一度銀座で地下鉄を降り、ぶらぶらと銀座界隈を散歩する。ふと、「焼きたてパン」の看板が目にとまり、その店に足を踏み入れた。
トレイを持って、前菜からデザートまで、好きなものをチョイスしていくスタイルだ。
ずらりと並んだサラダはご飯茶碗くらいの大きさのボウルに盛られて\350。結構なお値段である。
ランチのセット・メニューはビーフ・シチューやロール・キャベツ等数種類のプレートに好きなパンがつく。飲物はプラス\100だ。
メインにハンバーグ&えびフライを選び、カウンターのお姉さんに告げる。するとお姉さん、おもむろに保温ボックス(と言えばよいのだろうか?)を開け、ハンバーグやらつけあわせの野菜やらを皿に盛り付け始めた。給食の配膳を想像していただければよいと思う。
どうです? これだけで味が想像できませんか?
そう、思った通り、ハンバーグもえびフライもひどい代物だった。厚い衣の中にはかまぼこのようなしょぼい海老。
いったいどんな肉とつなぎを使えばここまで不味く作れるのか、首をひねりたくなるほどエグイ味のハンバーグ。おまけにつけあわせは私の嫌いないんげんと人参のグラッセだ。
ああ、これならば富士そばで月見うどんでも啜ればよかった、と思っても後の祭りである。よっぽど残そうかと思ったけれど、私は家で食べる場合も、外食の時も、極力、残さず食べる主義なので最後のひとかけらまで口に運ぶ。なぜなら、もし、私が牛や豚に生まれたとして、食用にされてしまうのなら、せめて最後まで食べて欲しいと思うからだ。
私は動物が好きだけれど、生きていくにはたんぱく質も必要だ。
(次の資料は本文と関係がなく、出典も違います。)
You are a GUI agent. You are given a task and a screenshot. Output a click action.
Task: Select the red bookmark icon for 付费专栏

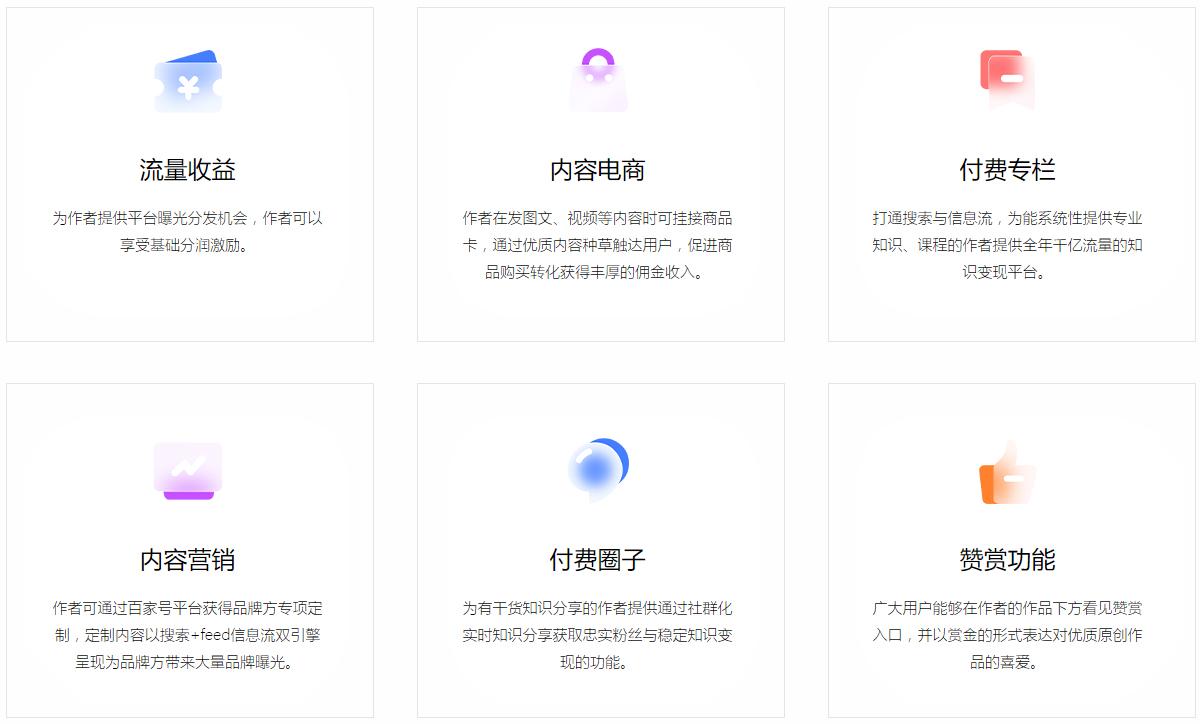pyautogui.click(x=1007, y=79)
だから、どんなに不味くても動物たちに感謝しながら食べている。お金を払ったのだからどれだけ残そうとこちらの勝手、という考えは嫌いだ。必要な分だけを自然の恵みから「分けていただいている」という気持ちを忘れている人間が多すぎると思う。
こういううんちくを言っているからダイエットなんか出来ないんだなあ、とつくづく思うけれど、間違っているとは思えない。
でも、今日のお店(すでに名前も忘れた)にはひとこと言いたい。
もし、私が牛や豚に生まれたとして、食用にされるとしたら、もう少しおいしく調理してはくれないだろうか?
食べられるために生まれたのならば、せめて「おいしかった」と言って欲しい。それが、食用となった動物たちに対するせめてもの供養とは言えないだろうか。
ちなみに期待していた「焼きたてパン」は可もなく不可もなくといったところ。マレーシア航空の機内食のパンの方がずっと美味しい。
しめて\950也。
というわけで今日のランチはわざわざがっかりしに行ったようなものだった。
エッセイのネタがひとつ出来ただけだ。
なんか、タイトル、いやらしいな。